И так продолжается до сих пор. Одна из причин, по которым этот порочный круг, где любовь переходит в ненависть, а ненависть — в любовь, никак не разомкнётся, заключается вот в чем: европеизированной турецкой интеллигенции очень хочется, чтобы лучшие западные писатели и влиятельные печатные органы обратили внимание на то, какие они, турецкие интеллигенты, европеизированные люди, и похвалили их за это; а эти самые писатели (например Пьер Лоти), в свою очередь, не скрывают, что любят Стамбул и турок именно за то, что Стамбул не похож на западные города, а турки — на западных людей, за то, что Турция не превращается в европейскую страну, а остается «экзотическим Востоком». Пьер Лоти критикует стамбульцев за увлечение европеизацией и утрату национальной идентичности, а между тем читают и любят его в Турции лишь представители европеизированного меньшинства. Однако в случае возникновения каких-нибудь внешнеполитических проблем стамбульские интеллигенты обретают ту же самую любовь ко всему «исконно турецкому», которой пропитаны довольно-таки слащавые «экзотические» романы Лоти и его статьи.

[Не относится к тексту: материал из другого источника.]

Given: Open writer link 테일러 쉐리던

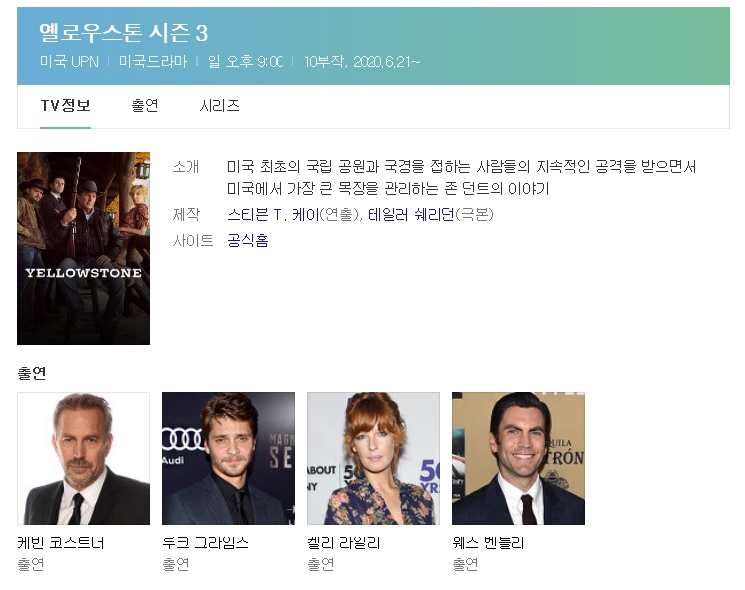Looking at the screenshot, I should click(410, 214).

В воспоминаниях Андре Жида о поездке по Турции в 1914 году нет и следа этой умильной «туркофилии», столь целительной для наших душ. Напротив, он открыто говорит, что турки ему не нравятся, причем, говоря о турках, он использует не слово «народ», а потихоньку входившее в то время в моду слово «раса». Их одежда ужасна, пишет он, но другой эта раса и не заслуживает. Говорит он и о том, что путешествие по Турции напомнило ему о превосходстве западной цивилизации вообще и французской культуры в частности. Когда статья Жида была опубликована, Яхья Кемаль и другие выдающиеся турецкие писатели того времени почувствовали себя глубоко оскорбленными, однако не стали публиковать в прессе ответ зарвавшемуся иностранцу, как это произошло бы сегодня, а предпочли, промолчав, скрыть от народа это оскорбление и пережить свое горе внутри себя. Несомненно, причиной этого было то, что втайне они соглашались с обидчиком. Через год после того, как статья, в которой Жид издевается над турецким национальным костюмом, была опубликована в виде книги, Ататюрк провел реформу одежды — иначе говоря, запретил ношение какой бы то ни было одежды, кроме западной.